The downward spiral in payer behavior is not lost on the specialty’s CRNA community. John Kezele, MSN, a CRNA at Franklin County Medical Center (Preston, Idaho), said the following: 

I have personally seen reimbursement go down, especially in the last five years. In the case of CMS reimbursement, current payments are on par with 2011 actual payments.  2011 CMS anesthesia conversion factors for my State of Idaho were $20.17 and for 2025 $19.30.

He went on to lament that “the time I spend chasing the revenue cycle issues with payers is discouraging.”

And then, of course, there are the increasing denial trends and delaying tactics that make it even more difficult to get paid on first pass. This means extra work on the part of your billing staff to recover those hard-earned dollars.

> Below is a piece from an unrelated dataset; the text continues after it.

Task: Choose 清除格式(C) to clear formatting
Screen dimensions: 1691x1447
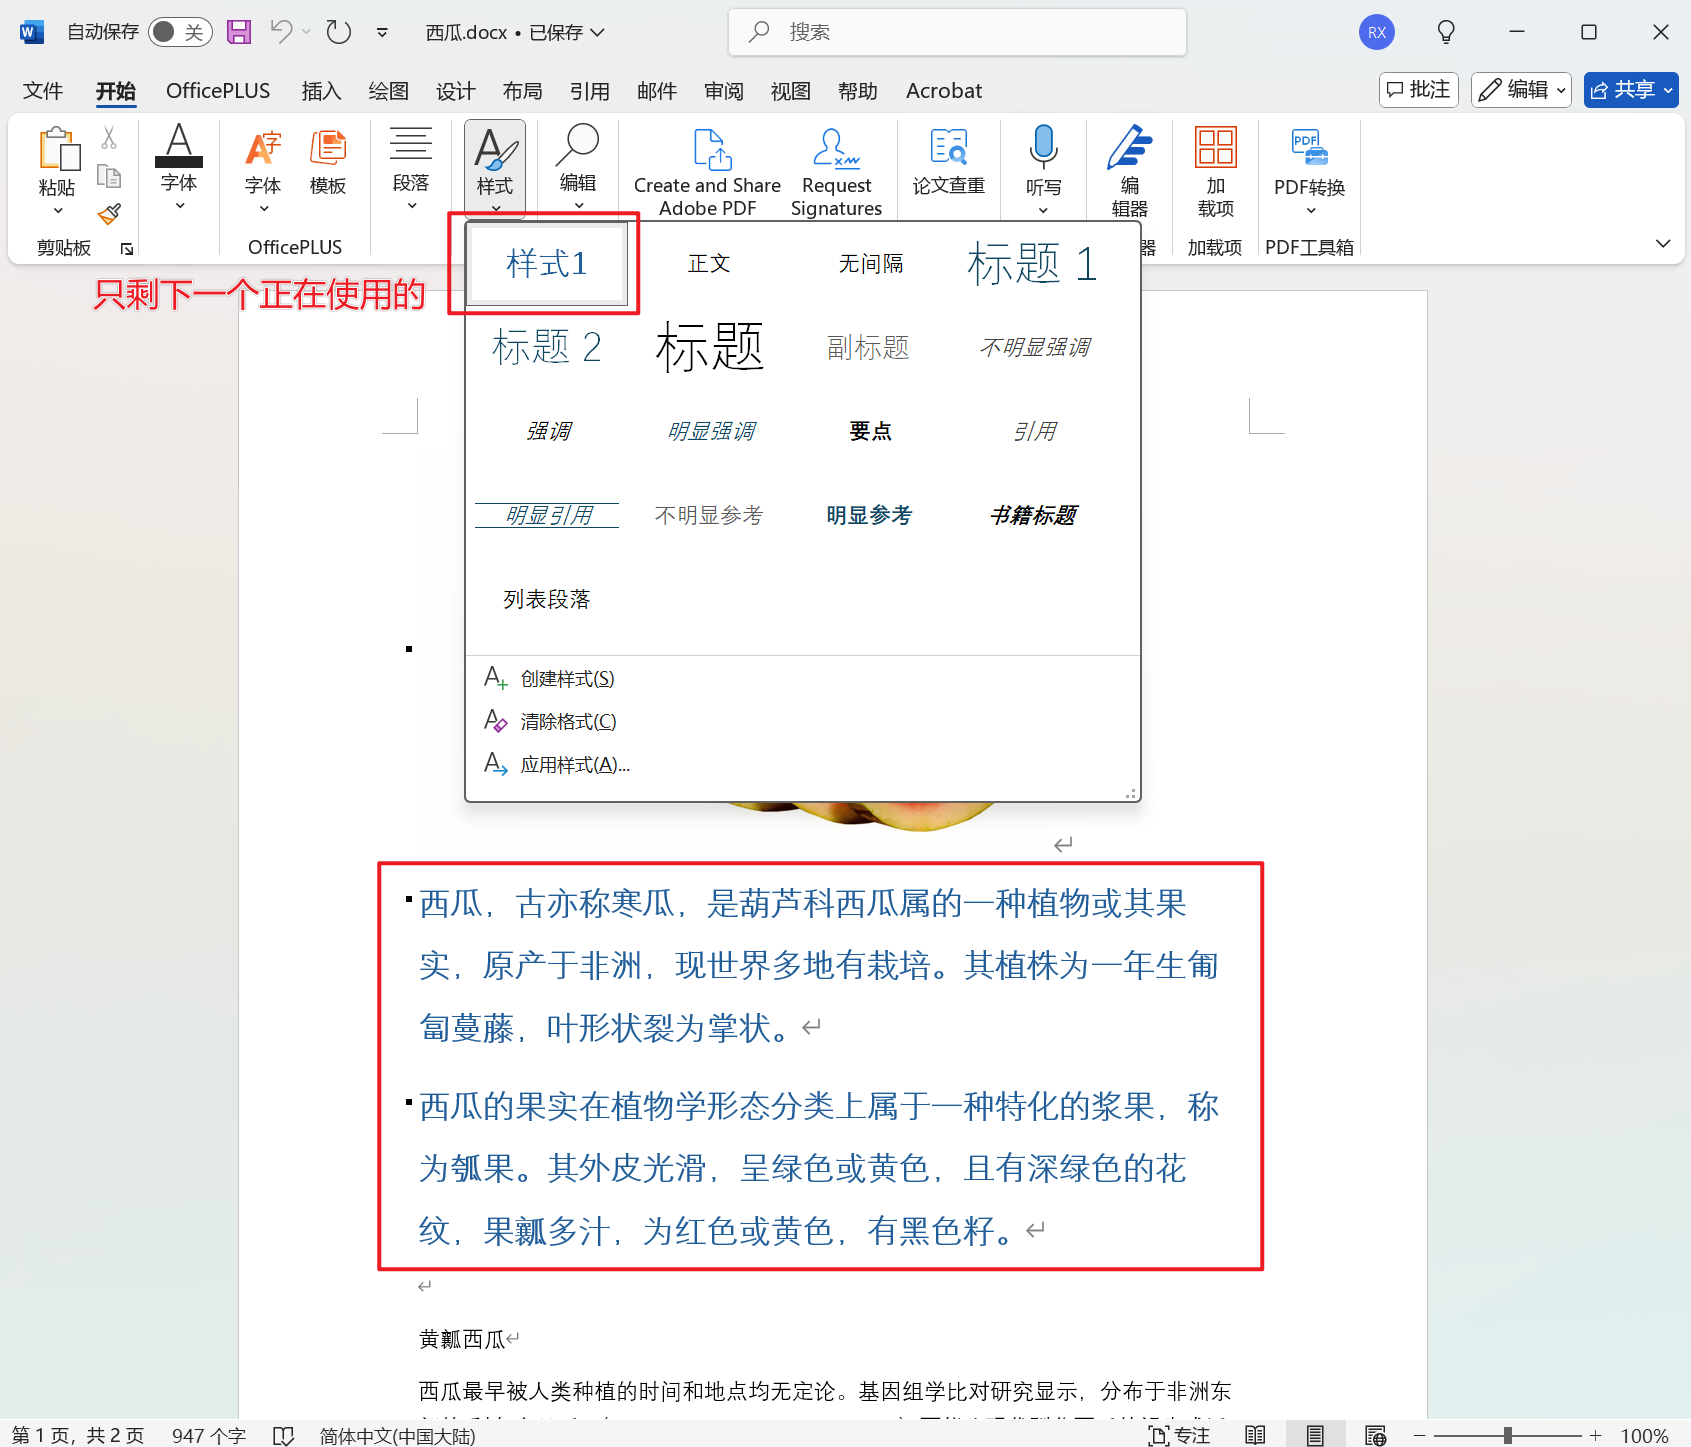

So, what to do about all this bad behavior on the part of payers that we are increasingly encountering? The specialty must continue to push back. With the help of the American Society of Anesthesiologists (ASA), other specialty organizations and individual providers, we have seen victories in recent months, such as the rescinding of the aforementioned Anthem time limit policy. But more needs to be done. It is an ongoing battle, and anesthesia providers must continue to make their case to payers, insurance commissioners and members of Congress. As you know all too well, the availability and quality of patient care is ultimately at stake. So, we encourage you to let your voice be heard, like those featured in today’s alert. Together, we can make a difference.